A data pipeline and analysis for Georges Six's Dictionnaire biographique des généraux et amiraux français de la Révolution et de l'Empire (1934), a two-volume biographical dictionary covering 2,206 generals and admirals who served France between roughly 1792 and 1815.
Six organized each entry as a semicolon-delimited series of facts — rank promotions, unit assignments, campaigns, wounds, honors, administrative acts — which makes the text unusually amenable to structured extraction. This repository contains the pipeline that converts Six's prose into machine-readable data, along with exploratory analyses of what that data reveals about French military careers, geography, and battlefield history.
A companion scholarly paper is in preparation.
The full structured dataset is included in data/gold/generals/:
| File | Description |
|---|---|
gold_generals_events.csv |
Rectangular export: 88,282 rows × 52 columns, one row per biographical clause |
gold_generals_enriched.json |
Enriched entry-level records with errata applied and all metadata |
gold_generals.json |
Entry-level records prior to errata application |
The raw PDF scans are not included in this repository. Bronze- and silver-stage intermediate files (cleaned OCR text and assembled entry records) are included in data/bronze/ and data/silver/.
The pipeline transforms Six's scanned pages into structured data in seven stages:
- Digitization — OCR via Marker, producing one Markdown file per page (bronze pages)
- Page cleaning — deterministic removal of OCR artifacts: markup residue, column-break insertions, inconsistent ordinal rendering, and dehyphenation failures (silver pages)
- Entry assembly — identification of entry boundaries and stitching of entries that span page breaks (bronze generals)
- Entry enrichment — four metadata passes: provisional-status flags from Six's typography; errata tracking linking Six's published corrections to affected entries; name-variant consolidation; and application of Six's errata to entry text with original text preserved (silver generals)
- Clause parsing and extraction — segmentation of entries into clauses and rule-based classification by type (rank promotion, unit assignment, campaign, honor, wound, administrative event), with type-specific fields extracted into structured records (gold generals)
- Gold enrichment — date propagation across year-ellipsis clauses; father-military detection
- Tabular export — flattening of enriched JSON into the rectangular CSV
Full methodology is described in the pipeline documentation.
The analysis introduction covers eight questions the structured data can address:
- Rank hierarchy and promotion speed across the Revolutionary and Napoleonic eras
- Geographic origins of the officer corps
- Arc de Triomphe inscriptions — who was named, and where
- Battle participation and the relationship between officer quality and battlefield outcomes
- Army assignments across named commands
- Post-career provisions: pensions and retirement
- The Legion of Honor and the imperial honor system
data/
bronze/ Cleaned OCR output (one .md per page) and assembled entry records
silver/ Cleaned page and entry-level records
gold/ Final structured dataset (CSV + JSON)
documentation/
pipeline/ Pipeline methodology (Quarto)
analysis/ Exploratory analysis (Quarto)
notebooks/ Jupyter notebooks for exploration and analysis
scripts/ Pipeline scripts (run in order by stage)
src/generals/ Supporting Python package
tests/ Unit tests
The gold dataset can be used directly without running the pipeline.

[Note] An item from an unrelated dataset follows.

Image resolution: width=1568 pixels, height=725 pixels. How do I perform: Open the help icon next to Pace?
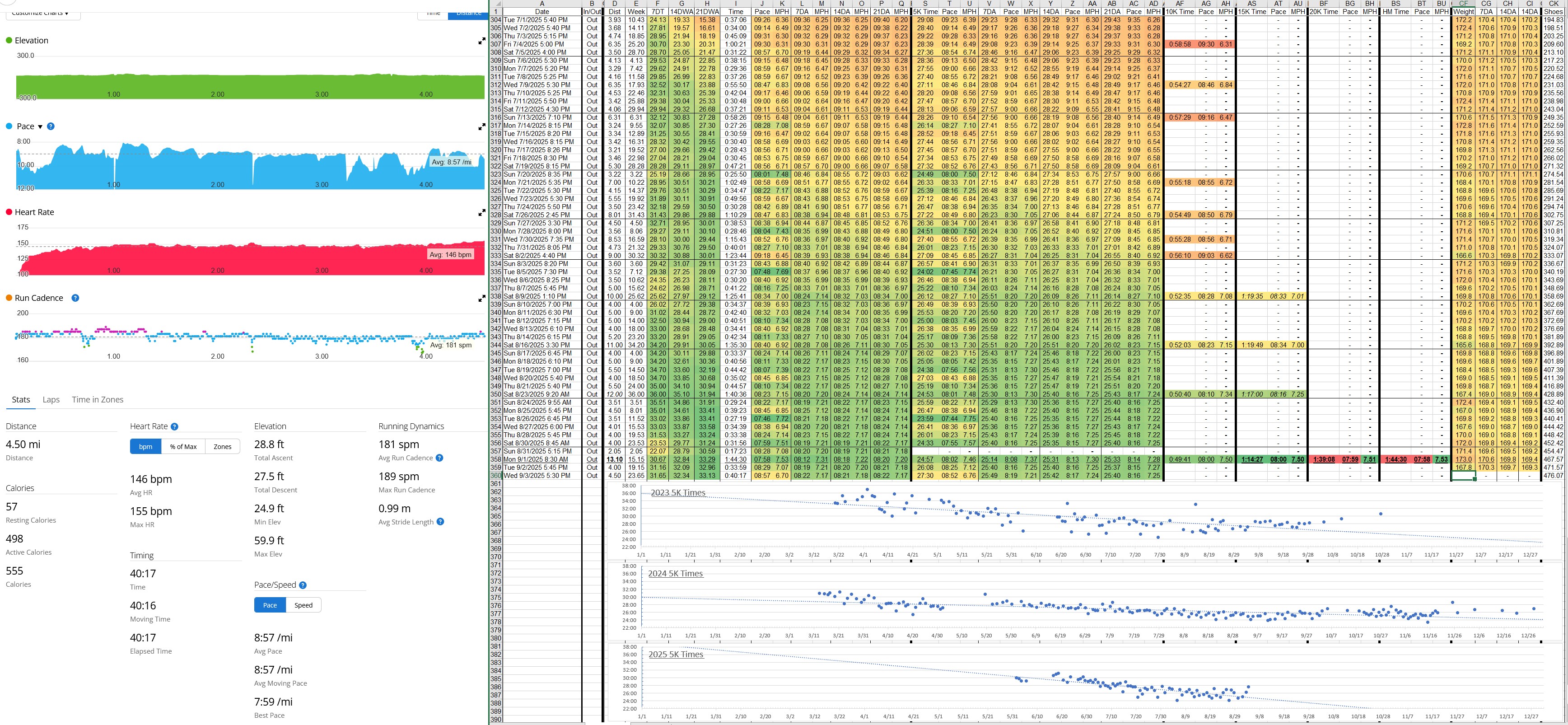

For those who wish to reproduce or extend the pipeline from the bronze stage onward, the intermediate files are included. Reproducing from raw scans requires the original PDF files, which are not distributed here.
Dependencies are declared in pyproject.toml and managed with uv. To install the core analysis dependencies:
uv syncThe digitization stage (stage 1) requires additional dependencies including Marker and its ML model weights. Install with:
uv sync --extra ocrPipeline scripts in scripts/ correspond to pipeline stages and should be run in the order listed in the pipeline documentation.
Data extraction and initial analyses are complete. A scholarly paper drawing on this dataset is in preparation. The repository will be updated as that work progresses.
Code and documentation in this repository are released under the MIT License. Six's Dictionnaire biographique (1934) is in the public domain; Six died in 1947.